9. Joaquín Costa

Joaquín Costa nace en Monzón el 14 de septiembre de 1846, pero pasa su infancia y adolescencia en Graus, de donde procede su familia. Destinado como hijo mayor –de un total de once- a continuar las labores agrícolas familiares, una grave enfermedad muscular, que padecerá durante toda la vida, le va a privar de acometerlas. Con una sorprendente fuerza de voluntad y superando la penuria económica, consigue estudiar Derecho e Historia (Filosofía y Letras) y logra ganar en 1888 ganar por oposición la plaza de notario.

Retrato de Joaqun Costa con vista al paisaje de Graus. Cuadro de J. Suárez Pelegrn en Minist. Hacienda. Madrid. Ritrato de Chuaqun Costa y paisache de Graus enta´l fundo. Cuadro de J, Suárez Pelegrn en Minist. Hacienda. Madr.

Joaquín Costa se define a sí mismo como “un labriego aragonés forrado en intelectual”, y dice “si no puedo estudiar, no quiero vivir”.

Autor de una extensa obra -los escritos de él versan sobre derecho, historia, notariado, geografía y colonialismo, economía, agricultura y regadíos, literatura, antropología, dialectología, política y educación- en el que sobresalen entre sus muchos libros “Colectivismo agrario en España” y “Oligarquía y caciquismo como la forma actual de gobierno en España”, defiende un ideario regeneracionista enfrentado a la corrupción política. Cree en una política de aguas, después puesta en práctica, se relaciona con la “Institución Libre de Enseñanza” e interviene en política con poca suerte.

Costa se adelanta a algunos de los problemas que en esos momentos comienzan a aparecer: políticos, económicos, sociales y culturales, la relación entre el Estado y la Sociedad, la soberanía popular en una sociedad de masas, los límites de la participación política en democracia, el respeto al desarrollo de los pueblos conforme a sus tradiciones y modos de vivir equilibradamente con la Naturaleza….

Es capaz de plantear valiosas intuiciones respecto a la historia de las hablas altoaragonesas, y, a la vez, lograr interesar a importantes romanistas franceses, como Morel Fatio y su discípulo Saroïhandy, en el estudio de las hablas vivas pirenaicas.

Costa recogió un dicho sobre los de Graus:

“Bona chen la de Graus.

¡Bona chen! No pot sé,

de Graus son los arrieros

trafollas y embusteros”.

Referente al río Ésera que pasa por la villa, comenta:

“He vivido tres años a orillas de ese río, en el punto donde le tributa sus aguas el Isábena y juntos se despeñan, sobre lecho de roca, en demanda del somontano, robusteciendo el rumor de sus olas alborotadas, preñadas de promesas alentadoras, con el eco fragoroso de las dos peñas gigantes, el Morral y las Forcas, que los encajonan y oprimen”.

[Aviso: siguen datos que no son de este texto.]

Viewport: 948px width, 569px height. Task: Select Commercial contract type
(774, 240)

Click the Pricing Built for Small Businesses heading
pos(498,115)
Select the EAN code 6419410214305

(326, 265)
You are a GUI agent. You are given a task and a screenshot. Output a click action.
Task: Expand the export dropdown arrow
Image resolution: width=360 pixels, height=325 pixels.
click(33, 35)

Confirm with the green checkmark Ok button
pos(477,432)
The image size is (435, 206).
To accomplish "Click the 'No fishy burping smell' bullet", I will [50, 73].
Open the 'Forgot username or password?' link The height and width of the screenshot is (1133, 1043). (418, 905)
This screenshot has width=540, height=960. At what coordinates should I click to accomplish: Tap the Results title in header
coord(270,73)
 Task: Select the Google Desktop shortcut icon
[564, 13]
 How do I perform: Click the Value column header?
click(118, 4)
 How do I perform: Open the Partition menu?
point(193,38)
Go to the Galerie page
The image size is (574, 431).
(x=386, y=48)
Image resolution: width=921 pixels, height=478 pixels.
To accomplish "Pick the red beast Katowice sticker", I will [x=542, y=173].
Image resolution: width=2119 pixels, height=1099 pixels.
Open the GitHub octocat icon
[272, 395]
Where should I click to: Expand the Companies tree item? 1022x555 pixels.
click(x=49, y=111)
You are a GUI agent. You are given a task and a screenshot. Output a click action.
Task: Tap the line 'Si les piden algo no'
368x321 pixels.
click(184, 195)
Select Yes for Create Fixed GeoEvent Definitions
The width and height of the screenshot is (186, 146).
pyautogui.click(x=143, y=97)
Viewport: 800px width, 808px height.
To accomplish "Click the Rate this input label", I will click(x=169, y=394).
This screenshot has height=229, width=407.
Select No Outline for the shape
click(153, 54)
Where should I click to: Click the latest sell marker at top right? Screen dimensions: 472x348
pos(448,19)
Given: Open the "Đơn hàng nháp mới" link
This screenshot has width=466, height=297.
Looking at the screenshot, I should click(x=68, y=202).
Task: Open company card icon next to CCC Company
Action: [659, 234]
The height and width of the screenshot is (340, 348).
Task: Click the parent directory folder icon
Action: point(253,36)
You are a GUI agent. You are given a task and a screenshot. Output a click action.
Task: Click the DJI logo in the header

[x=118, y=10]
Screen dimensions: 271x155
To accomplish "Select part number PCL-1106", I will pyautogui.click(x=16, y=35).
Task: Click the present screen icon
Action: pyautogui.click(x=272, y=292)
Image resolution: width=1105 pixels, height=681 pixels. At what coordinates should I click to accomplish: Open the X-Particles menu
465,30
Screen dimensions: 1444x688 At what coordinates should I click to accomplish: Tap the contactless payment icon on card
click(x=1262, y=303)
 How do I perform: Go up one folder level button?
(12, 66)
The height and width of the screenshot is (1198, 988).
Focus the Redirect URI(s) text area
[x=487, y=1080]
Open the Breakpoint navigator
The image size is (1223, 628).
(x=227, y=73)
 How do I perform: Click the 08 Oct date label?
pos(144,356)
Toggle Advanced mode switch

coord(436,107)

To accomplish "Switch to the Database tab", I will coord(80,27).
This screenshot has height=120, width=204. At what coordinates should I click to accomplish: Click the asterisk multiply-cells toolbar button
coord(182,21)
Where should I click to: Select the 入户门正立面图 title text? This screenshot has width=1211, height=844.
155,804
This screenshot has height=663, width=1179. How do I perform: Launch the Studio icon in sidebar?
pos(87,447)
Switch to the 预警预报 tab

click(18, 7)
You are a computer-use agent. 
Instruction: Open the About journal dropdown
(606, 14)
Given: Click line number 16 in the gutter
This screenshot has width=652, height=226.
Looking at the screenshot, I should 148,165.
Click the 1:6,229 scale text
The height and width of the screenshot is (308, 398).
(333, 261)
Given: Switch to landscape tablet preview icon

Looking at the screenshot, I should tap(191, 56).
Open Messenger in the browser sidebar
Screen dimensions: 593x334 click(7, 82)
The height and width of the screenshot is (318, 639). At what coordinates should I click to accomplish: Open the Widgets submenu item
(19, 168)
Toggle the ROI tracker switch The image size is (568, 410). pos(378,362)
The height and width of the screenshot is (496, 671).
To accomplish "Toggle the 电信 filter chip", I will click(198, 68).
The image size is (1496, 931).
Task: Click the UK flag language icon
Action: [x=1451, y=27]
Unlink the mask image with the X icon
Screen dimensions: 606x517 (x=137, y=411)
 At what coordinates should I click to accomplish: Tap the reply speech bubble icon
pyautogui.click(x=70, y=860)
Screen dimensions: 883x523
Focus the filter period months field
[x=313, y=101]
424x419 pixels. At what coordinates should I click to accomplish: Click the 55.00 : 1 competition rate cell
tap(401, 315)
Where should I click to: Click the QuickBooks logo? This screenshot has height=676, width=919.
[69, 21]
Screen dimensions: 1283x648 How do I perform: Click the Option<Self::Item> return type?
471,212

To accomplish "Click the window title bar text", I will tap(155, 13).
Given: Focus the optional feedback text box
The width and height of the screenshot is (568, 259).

Al buscar un ejemplo histórico y real de régimen de libertad civil, surge en su pensamiento el Derecho aragonés: “el más libre de Europa”, y comenta que “Aragón no se define por su guerra: se define por el Derecho.

Sobre las virtudes que resalta de los aragoneses:

La austeridad, la serenidad, la paciencia, la perseverancia, el sentido de la dignidad, la franqueza, el corazón en la mano, el alma en los labios, el culto a la justicia, el recto sentido de la realidad, la tenacidad en los propósitos, la prudencia y el arte en el obrar y el tacto de la vida. El pueblo aragonés es pueblo de escasa palabra pero de mucha acción. El “estilo aragonés” es vivo, conciso, sentencioso, enérgico, más amigo de concentrar diversos conceptos en una frase que de comentarlos y diluirlos; poco amigo de retóricas y de amplificaciones y más atento a la profundidad del pensamiento”

Diversas frases de Costa relacionadas con Aragón:

“Aragón es el órgano político de la nacionalidad en cuanto a la colectividad, pero Aragón es un pueblo sin hombres en cuanto a lo individual”.

“Los pueblos no abdican fácilmente de su pasado, que sería abdicar juntamente de su porvenir”.

“Necesitamos conocernos, necesitamos conocer nuestra psicología colectiva”.

Aragón se ha ido sensiblemente desnacionalizando por el espíritu”.

Cansado, decepcionado y con salud escasa, se retira a Graus, donde pasará los últimos años de su vida, muriendo el 8 de febrero de 1911. El Gobierno desea enterrarlo en Madrid, en el “Panteón de Hombres Ilustres” pero los aragoneses no lo permiten. Su entierro en Zaragoza es una impresionante manifestación popular. En España lo han tenido todo el siglo XX como modelo ético de sabio, íntegro y honrado.